Copyright © 2020 Albuquerque Journal
As New Mexico faces an explosion of COVID-19 cases with records being shattered day after day, Albuquerque Public Schools has closed some of its special education, in-person programs.
As of Friday, seven special education small-group sites in the district had been canceled, meaning that about 60 students with disabilities are no longer able to take advantage of face-to-face learning, according to Stephanie Fascitelli, APS interim associate superintendent of special education. Those students will do remote learning only.
And the interim associate superintendent said more sites could close in the future.
“It’s really contingent upon this public health crisis … So as these numbers are rising in Albuquerque especially, it’s getting more and more risky for people to leave their house, actually, you know, even to get gas and to go to the grocery store,” Fascitelli said, adding that going to school becomes an added risk.
APS is doing remote learning at least through the end of December, but the most significantly challenged special education students, who have a disability-related specialized education plan, have been allowed on campus for classes of five students to one teacher.
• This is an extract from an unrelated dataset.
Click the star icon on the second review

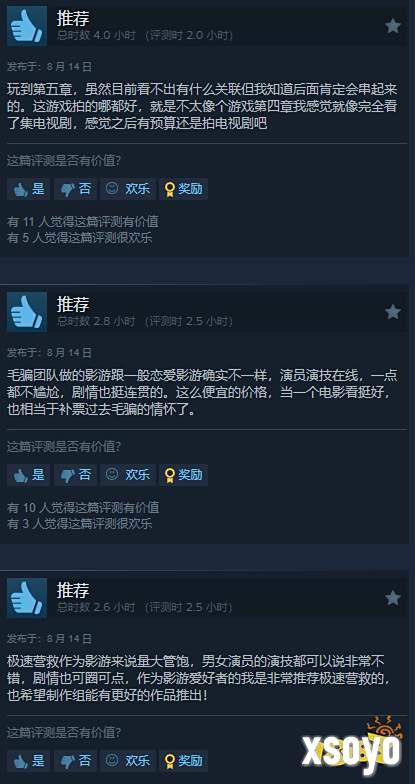click(x=393, y=312)
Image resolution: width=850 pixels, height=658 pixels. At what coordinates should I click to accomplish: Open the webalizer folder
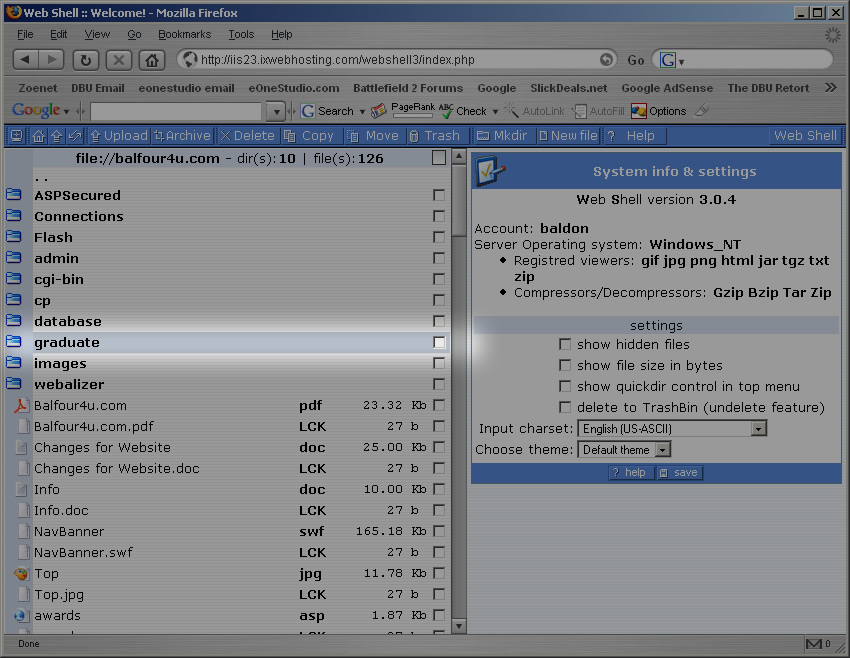[x=69, y=384]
Fascitelli said closures are occurring because both families and teachers are hesitant to be in the classroom with fears of getting or spreading the coronavirus.
“I think it goes both ways. We have kids that are staying home because their parents feel that it’s too risky to send them to school. And then we have on the flip side, teachers that are no longer willing and able to participate because of their fear of contracting the virus,” she said.
Roughly 300 students are still able to attend Special Ed in the Red programs, Fascitelli said.
About 100 children are in programs that have paused or are slated to be paused soon. Programs can be suspended anywhere from four days to three weeks for a variety of reasons, including deep cleaning or because staff need to quarantine.
It’s up to the school whether they pause or cancel a program, but staffing is a key factor in that decision, Fascitelli said.
“When a principal alerts me that they no longer have a teacher that’s willing and able to come in, then that means it’s closed,” she said.
Staffing teachers for Special Ed in the Red is on a volunteer basis, which has been a hurdle to opening additional sites in APS. Fascitelli told the Journal previously that over 100 students with disabilities, who were identified for Special Ed in the Red, weren’t receiving that instruction because of a lack of educators opting to come on campus.